3 out of 5
Directed by: Takashi Sano
covers season 1
A plot almost wholely centered around MacGuffins. Poorly explained “rules” to its world. Too many characters. Anime (and movies, and shows) have sunk under far less hindrances than those just mentioned; Tower of God manages to still be a fun week-to-week watch despite them, thanks to a lot of those too-many characters being instantly appealing, the “rules” at least filtered through constantly changing backdrops, and MacGuffins that, owing to the essentially video-gamey structure of the show, have a nice sense of progression built into them. So it works. But because there’s source material (a web manwha) and a webtoon preceding this particular adaptation of the title, there’s the sense that a lot of things are being cut out to fit into a bite-sized show, and those potential-lot-of-things are so intriguing that’s it’s rather a shame that studio Telecom and director Takashi Sano couldn’t more effectively bring them into play.
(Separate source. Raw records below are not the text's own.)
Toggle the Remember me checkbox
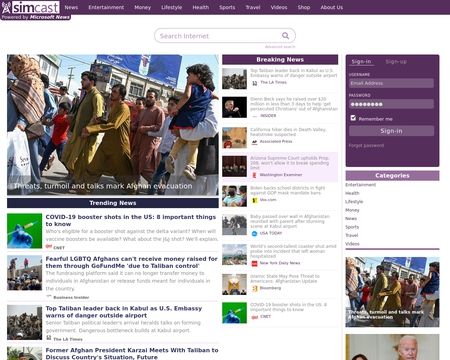450x360 pixels. pyautogui.click(x=353, y=118)
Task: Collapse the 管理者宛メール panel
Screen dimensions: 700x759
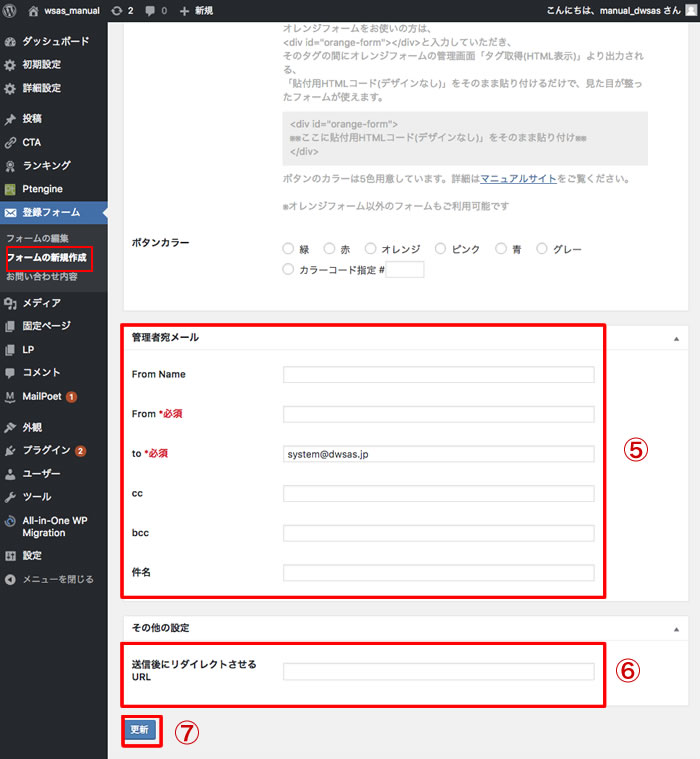Action: [676, 340]
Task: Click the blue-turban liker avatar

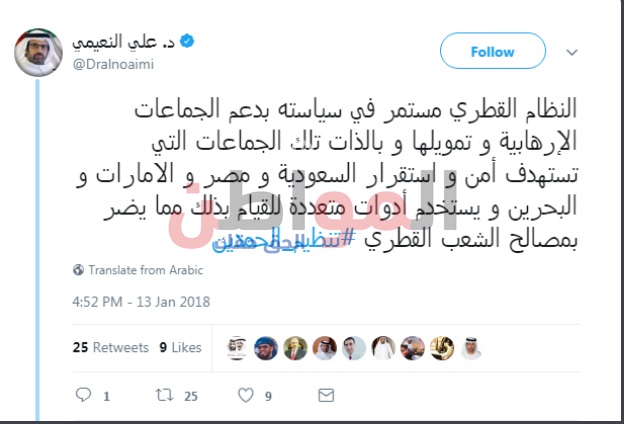Action: click(x=266, y=348)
The setup: get to the top of the Tower and get your wish granted. Bing bang boom. Scattered around this concept are those fascinating world-building tidbits: of those who live in the Tower and are chosen for the game; those who come from outside of the Tower – Irregulars, like our protagonist Bam – and are allowed to compete; the class hierarchy in the Tower; those who wield a “Shinsu” power source found amongst the Tower; and then the strange, competitive (and potentially deadly) games that are set before those trying to climb to the higher levels.
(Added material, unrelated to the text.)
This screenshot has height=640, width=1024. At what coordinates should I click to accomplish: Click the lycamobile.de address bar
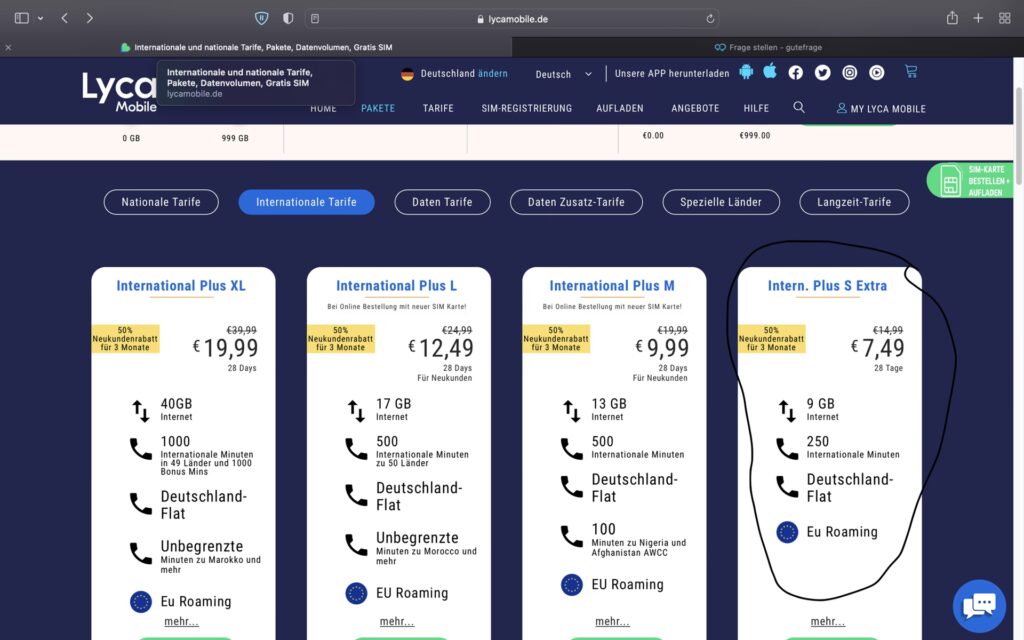pyautogui.click(x=512, y=19)
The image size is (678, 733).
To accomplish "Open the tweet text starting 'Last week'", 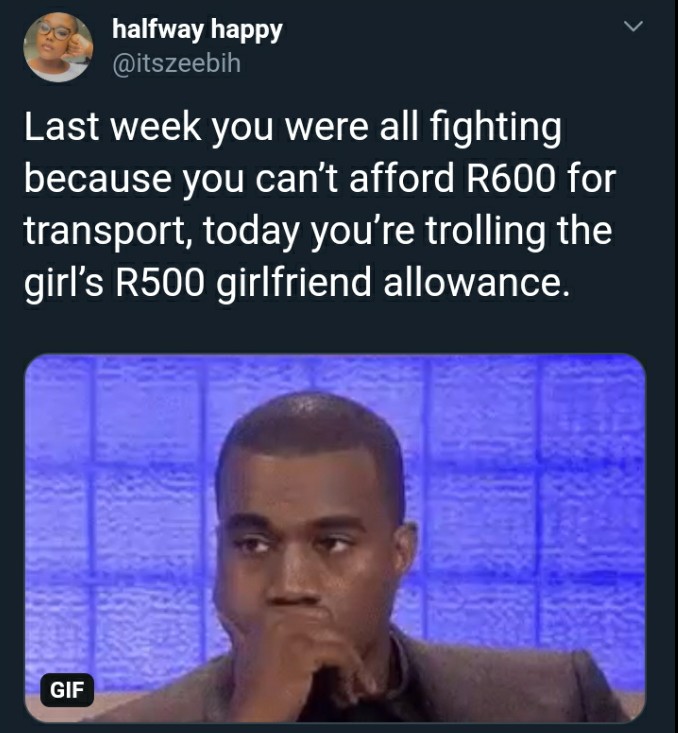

A lot of this is plopped on a viewer right away, which is rather standard for fantasy anime, but the show fails at building on it in a way that helps define the actual space of the Tower. During our “games,” in which Bam finds himself falling onto a team which includes a mysterious, sprightly fellow and a giant, warlike alligator, the location of characters in relation to one another and in relation to the game is generally poorly defined, as are the nitty gritty details of each game, beyond a gist of “get to the exit,” or “capture the crown.” And yet Bam – and those who end up becoming his friends – are so instantly endearing (and enigmatically animated) and often laugh out loud funny in their interactions with one another that you become glued to these relationships. Action sequences similarly dazzle in their fluidity, despite the lack of grounding mentioned, and those damned story tidbits keep getting rolled out in a way that’s definitely ineffective – we never stick with a point for long enough to really get going on it – but doesn’t feel random; again, the show benefits from seemingly having a good setup in the manwha / webtoon. So each new detail is frustratingly interesting, as it speeds on by and exposes yet another detail in its wake.
Eventually, I found myself watching the first season of Tower just to watch, and not really to pay much attention to those details. But this wasn’t a hate watch – I looked forward to it, I just wasn’t really absorbing it. That’s rather effective entertainment, I suppose, but I do wish it amounted to more.